Please reproduce every record exactly as written, leaving out the pictures.

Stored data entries
....

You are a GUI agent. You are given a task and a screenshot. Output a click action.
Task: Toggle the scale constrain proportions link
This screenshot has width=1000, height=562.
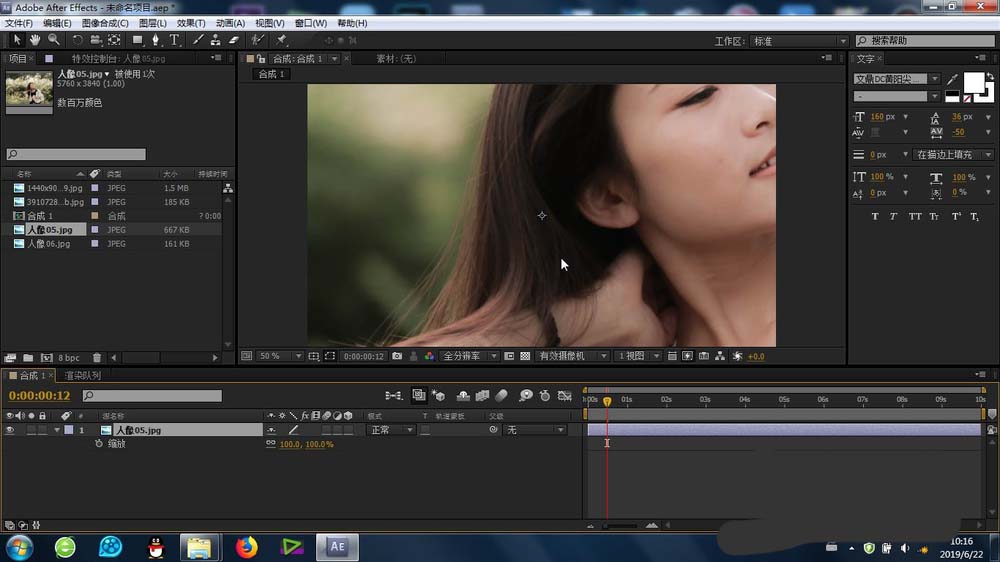tap(270, 444)
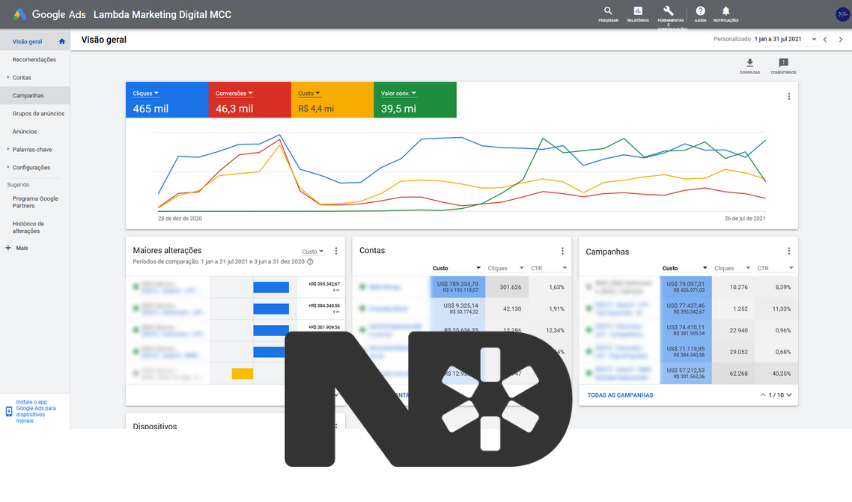This screenshot has width=852, height=502.
Task: Click the Todas as campanhas link
Action: click(620, 395)
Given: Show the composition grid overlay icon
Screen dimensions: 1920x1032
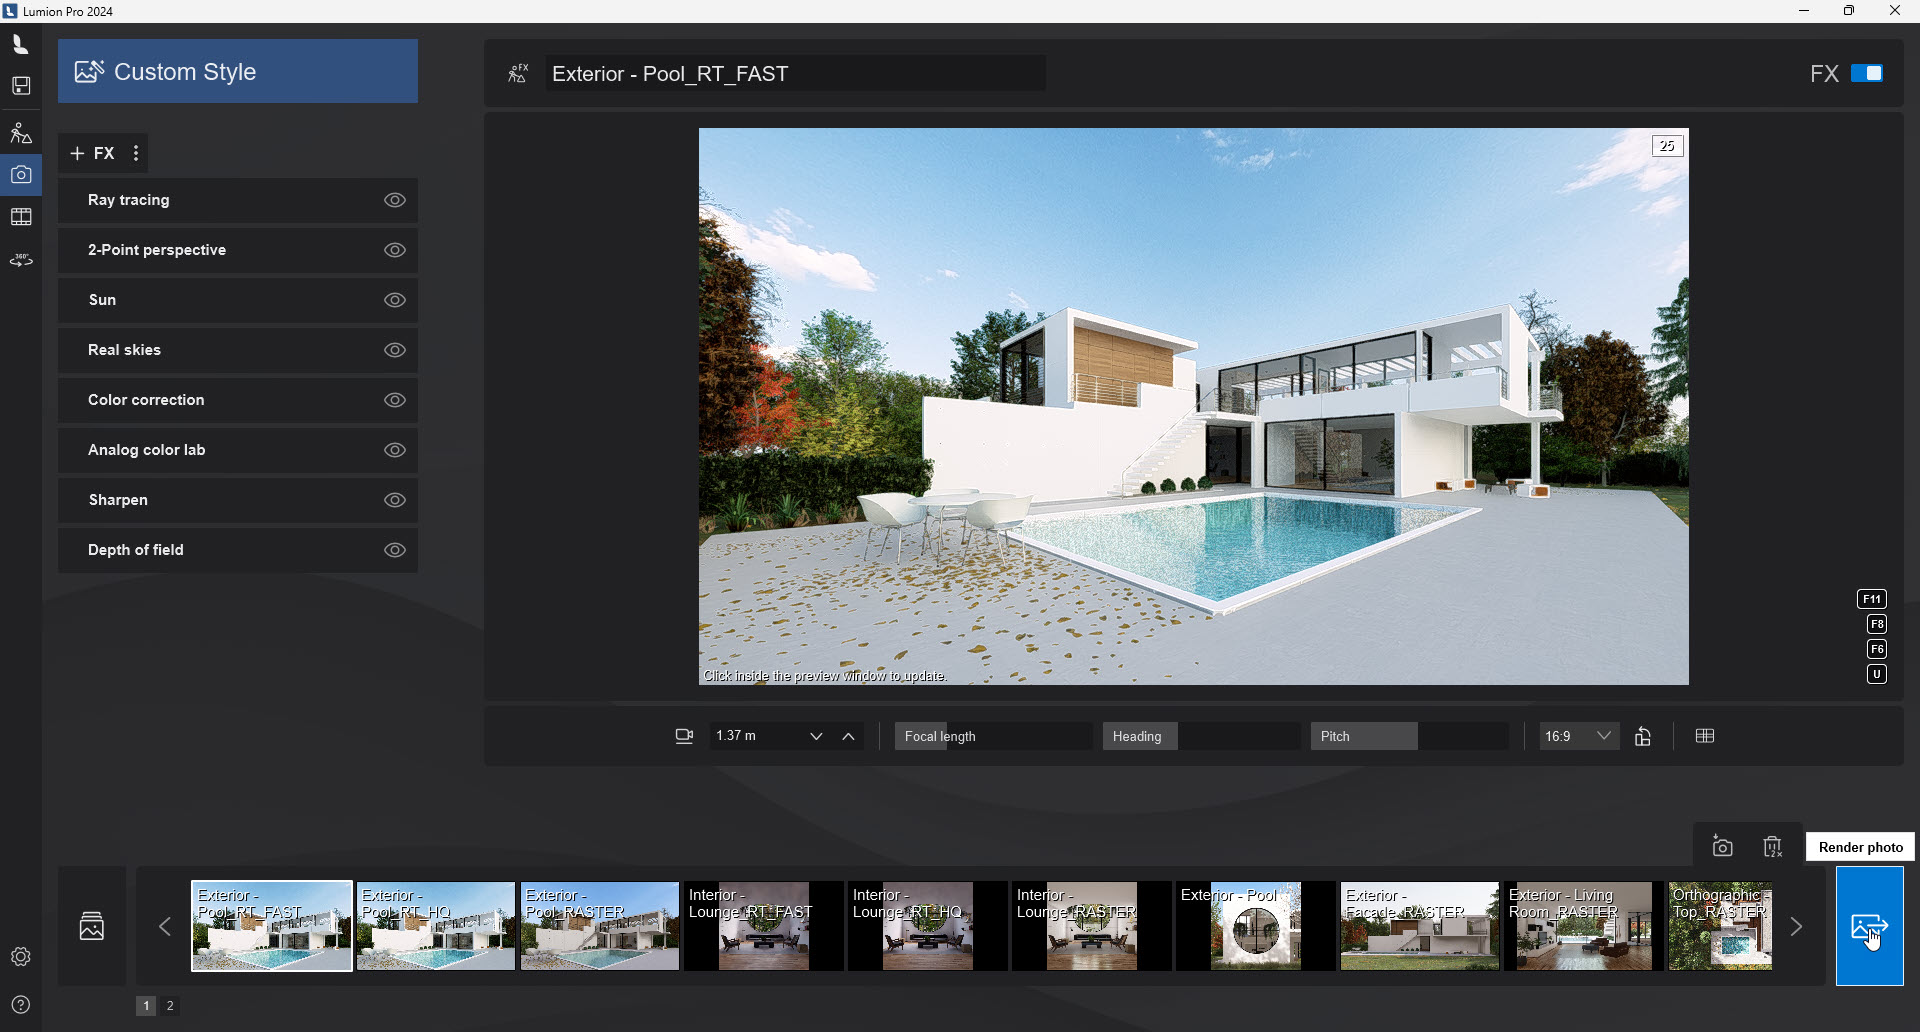Looking at the screenshot, I should pos(1705,736).
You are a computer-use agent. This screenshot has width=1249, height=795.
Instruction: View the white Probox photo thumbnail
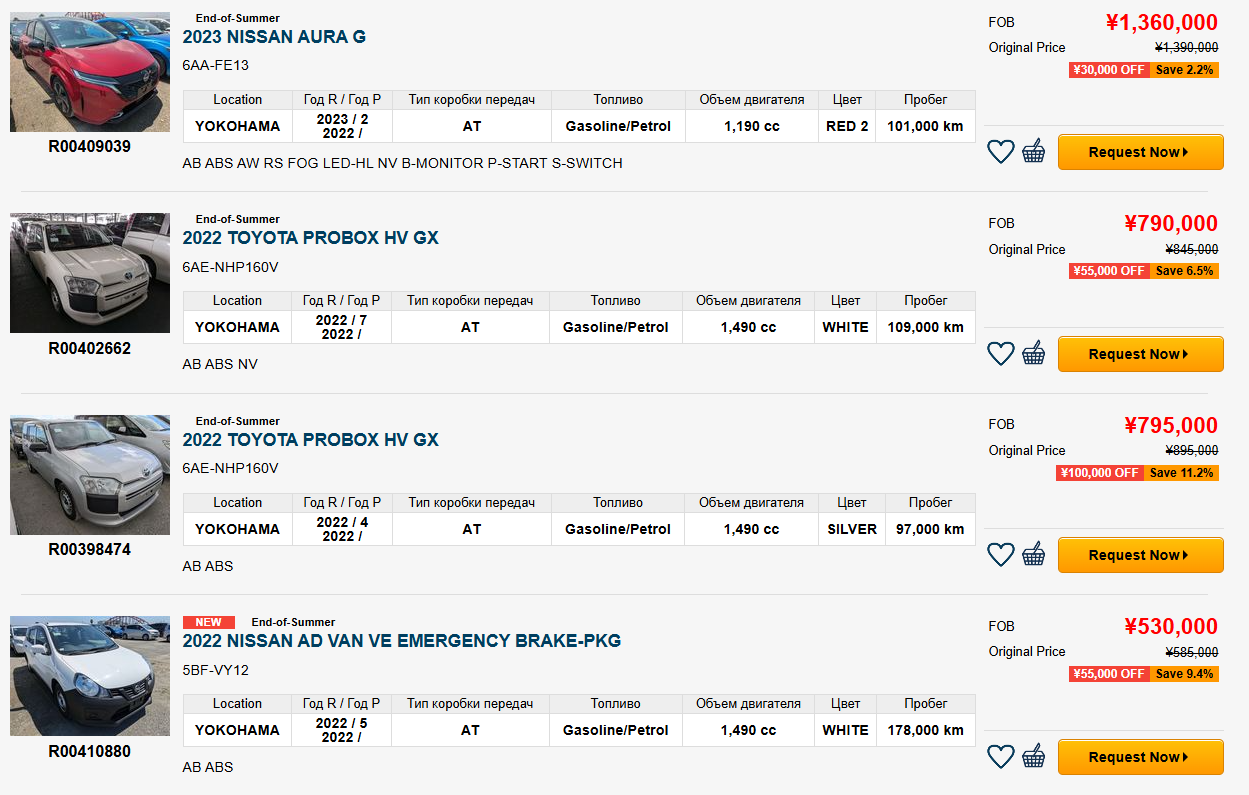(x=90, y=273)
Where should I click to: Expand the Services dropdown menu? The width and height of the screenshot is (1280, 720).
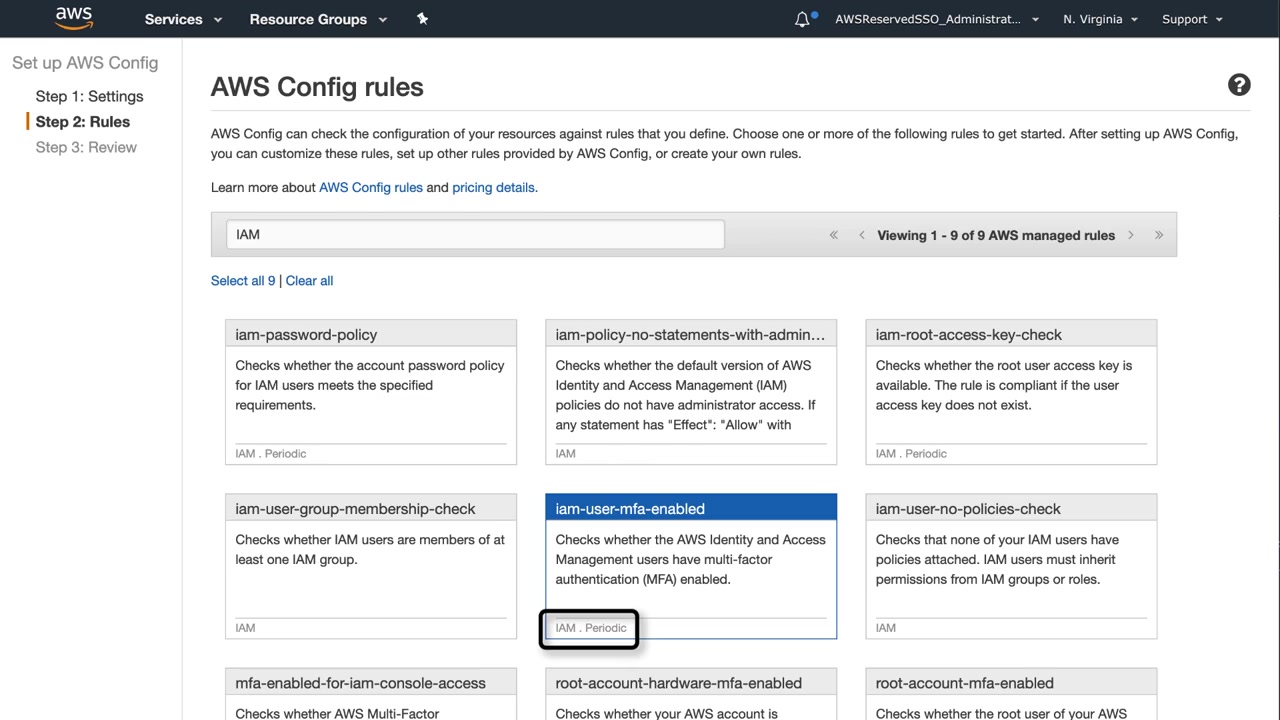coord(183,19)
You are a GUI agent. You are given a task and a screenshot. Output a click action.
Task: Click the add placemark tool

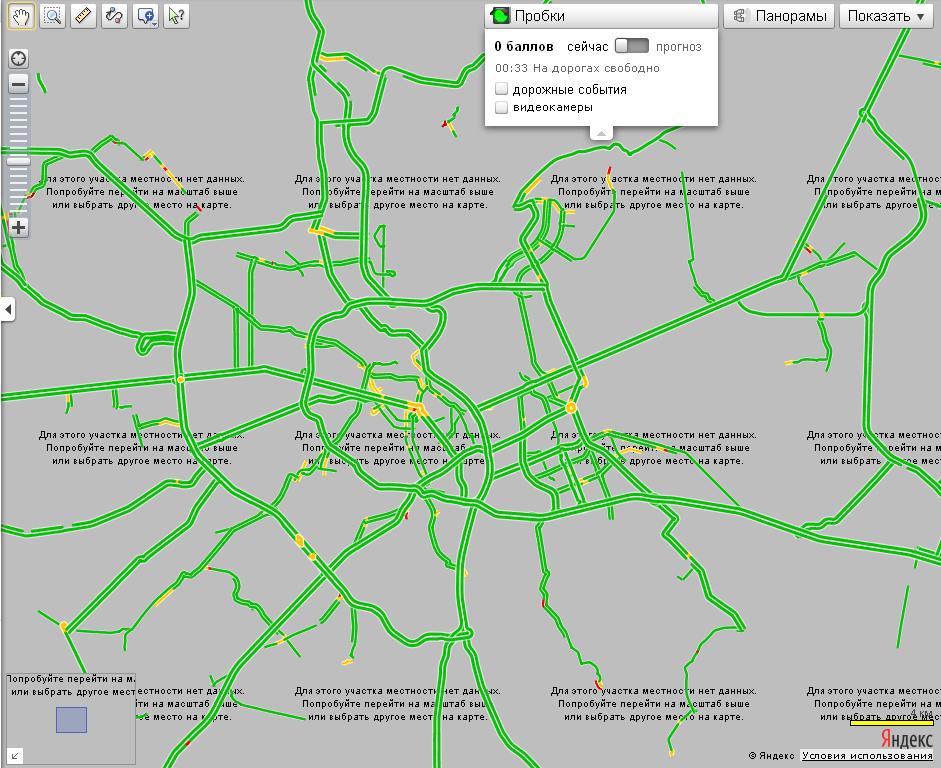coord(146,16)
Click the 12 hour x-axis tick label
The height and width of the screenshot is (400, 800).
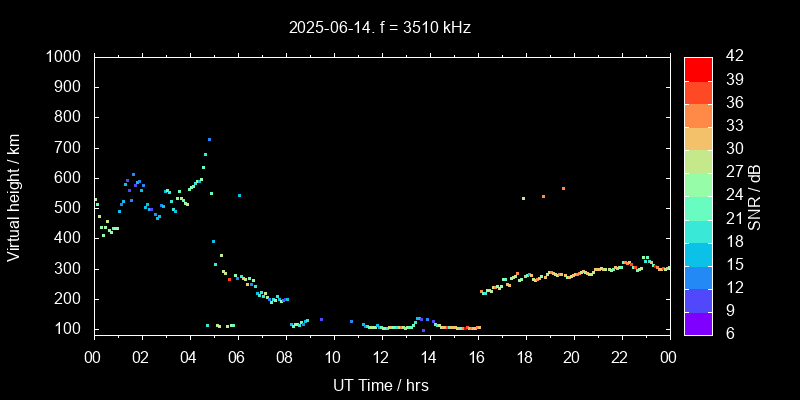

....

Problem solution
You are a GUI agent. You are given a task and a screenshot. Output a click action.
Task: Toggle the scale constrain proportions link
This screenshot has width=1000, height=562.
tap(270, 444)
This screenshot has width=852, height=502.
Task: Click the Todas as campanhas link
Action: click(620, 395)
Given: Show the composition grid overlay icon
Screen dimensions: 1920x1032
Looking at the screenshot, I should pos(1705,736).
You are a computer-use agent. This screenshot has width=1249, height=795.
Instruction: View the white Probox photo thumbnail
(x=90, y=273)
Where should I click to: Expand the Services dropdown menu? The width and height of the screenshot is (1280, 720).
coord(183,19)
You are a GUI agent. You are given a task and a screenshot. Output a click action.
Task: Click the add placemark tool

coord(146,16)
Click the 12 hour x-axis tick label
The height and width of the screenshot is (400, 800).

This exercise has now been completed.